Based on a thorough review of the pleadings and attached exhibits and declarations, and after oral argument, the Court finds that this case does not meet the requirements for class certification under Fed.R.Civ.P. 23. The Motion for Class Certification is DENIED.

IT IS SO ORDERED.

. At oral argument, Plaintiffs raised for the first time an issue as to whether Plaintiffs met the standard of Rule 23(b)(2) ("... 'the party opposing the class has acted or refused to act on grounds generally applicable to the class, thereby making appropriate final injunctive relief or corresponding declaratory relief with respect to the class as a whole”). Plaintiffs’ First Amended Complaint does request a declaratory judgment and injunctive relief. However, the Defendant’s conduct is not per se illegal. Moreover, individual damages can be satisfied by monetary recompense, making issuance of an injunction unlikely. As such, the Court finds that this Motion is governed by Rule 23(b)(3).

. At oral argument, and in their Reply brief, p. 1, n. 2, Plaintiffs stressed that a large number of responses, from every age group, stated that they purchased sports cards as an "investment." The Court does not equate purchase for “investment” with purchase for chance of finding an insert card.
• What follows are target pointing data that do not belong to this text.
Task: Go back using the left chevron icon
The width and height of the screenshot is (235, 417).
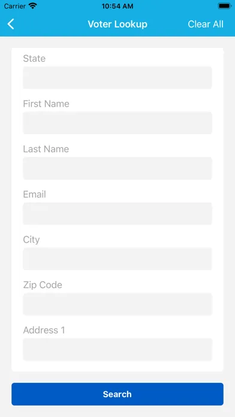Action: tap(11, 24)
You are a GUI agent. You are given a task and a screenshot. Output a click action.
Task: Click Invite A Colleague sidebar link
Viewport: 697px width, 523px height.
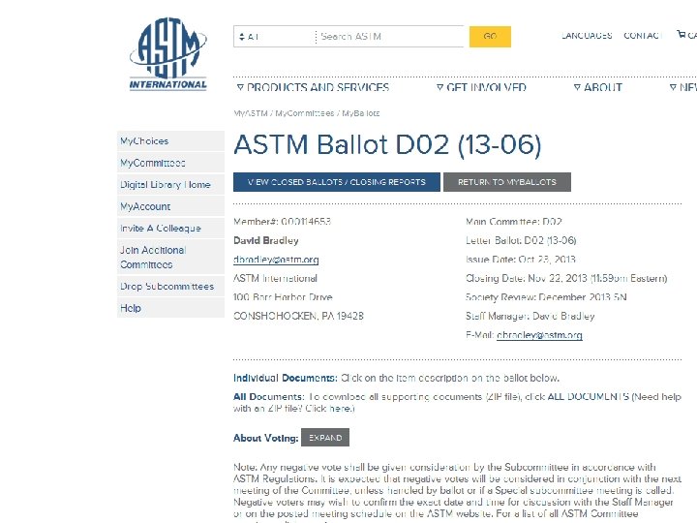[x=161, y=229]
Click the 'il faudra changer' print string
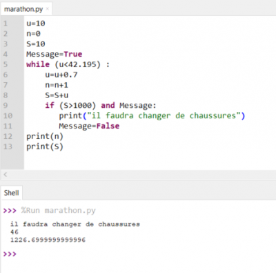 pyautogui.click(x=164, y=115)
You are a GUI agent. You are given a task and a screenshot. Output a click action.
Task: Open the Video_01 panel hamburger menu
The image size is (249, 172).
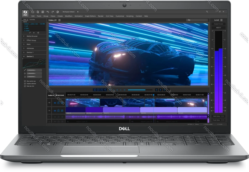(60, 20)
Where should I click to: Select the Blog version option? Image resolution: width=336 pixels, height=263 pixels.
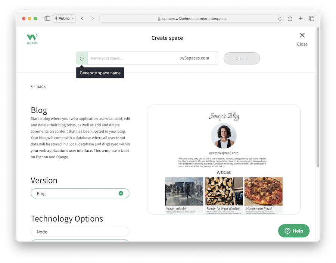pos(80,194)
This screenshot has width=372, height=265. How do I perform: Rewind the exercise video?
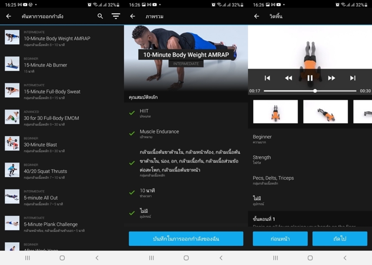pos(288,78)
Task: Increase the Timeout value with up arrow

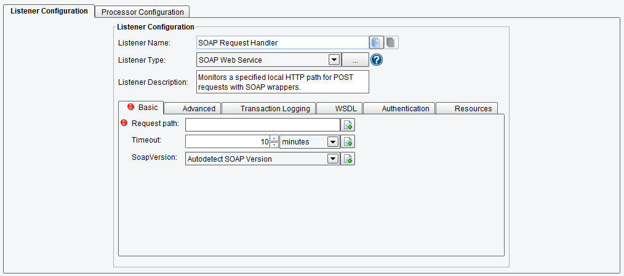Action: 274,139
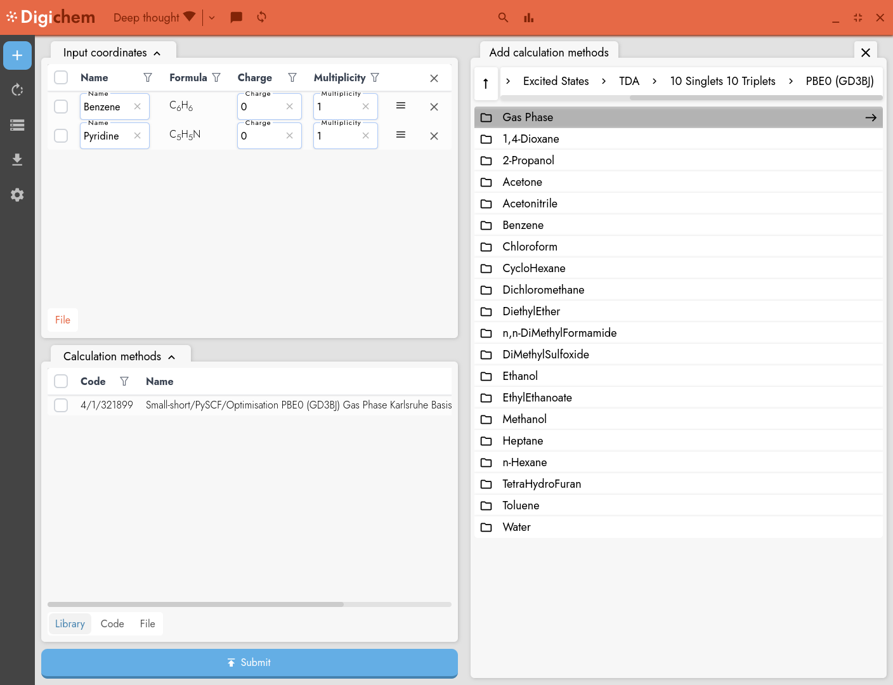Collapse the Input coordinates panel
The height and width of the screenshot is (685, 893).
point(157,53)
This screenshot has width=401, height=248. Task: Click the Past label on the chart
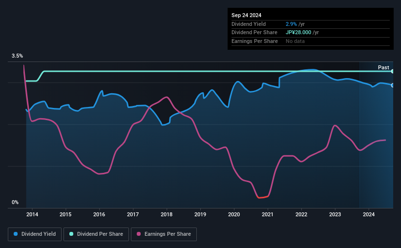[383, 67]
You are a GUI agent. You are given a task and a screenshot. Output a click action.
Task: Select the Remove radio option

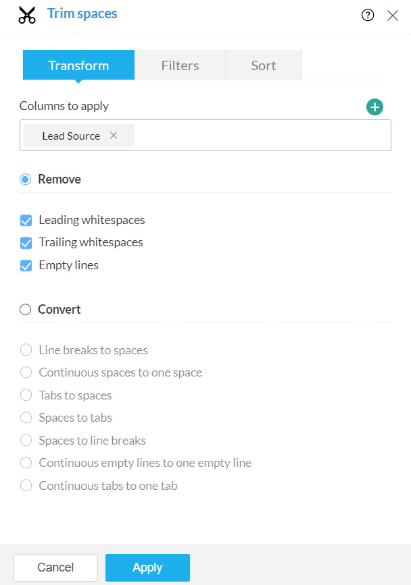click(x=26, y=179)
Packages of cards sold without chase cards may acquire value over time and thus act as an investment, irrespective of chase cards.

. According to Defendant, if the Court spent only two minutes for a class of 250,000 individuals, "it would take four years, working constantly at a rate 40 hours per week, just to finish this initial fine of.inquiry.” See Opp’n, p. 7.

. Defendant states that each class member would have to show: (1) the amount spent on Upper Deck cards in the class period; (2) the cards purchased by pack; (3) the percentage of purchases attributable to the chance of obtaining an insert card; (4) the percentage purchased for other reasons; (5) the insert cards being sought; (6) the insert cards obtained; (7) the subjective value of the insert cards obtained; (8) the objective value of the cards obtained; (9) the non-insert cards obtained; (10) the subjective value of the non-insert cards received; and (11) the objective value of the non-insert cards received. • While the Court does not necessarily agree with each point, the list is instructive.

. Plaintiffs argue that their claim is governed by § 1961(1)(A) because this section "means only that the offense must be one that generically was chargeable under state law at the time it was committed; in other words, a court need only determine whether the complaint alleging the RICO violation 'charges a type of activity generally known or characterized in the proscribed category.’ ” See Mem. of P. & A., p. 13, citing United States v. Forsythe, 560 F.2d 1127, 1137 (3d Cir.1977). The Defendant’s conduct is not of a type "generally known or characterized in the proscribed category.”

. Section 1953 does not require specific intent to proof a violation. Violations must be at least knowing violations. See U.S. v. Mendelsohn, 896 F.2d 1183 (9th Cir.1990). On these facts, however, Defendants may have a First Amendment defense. "For a first amendment instruction to meet these requirements, there must be some evidence that the defendants’ speech was informational in a manner removed from immediate connection to the commission of a specific criminal act.” Id. at 1185. See also United States v. Dahlstrom, 713 F.2d 1423 (9th Cir.1983). Finally, § 1953(a)(c) — the only conceivable subsection relevant to this matter — applies to matters used in "a numbers, policy, bolita, or similar game.” Lotteries are not mentioned, as they are in similar language in 18 U.S.C. § 1955(b)(2). On the principle of expressio unius, exclusio alteráis, § 1953 is not applicable to lotteries.

. The cross-objections to expert analysis of state gambling laws are noted and respectively DENIED.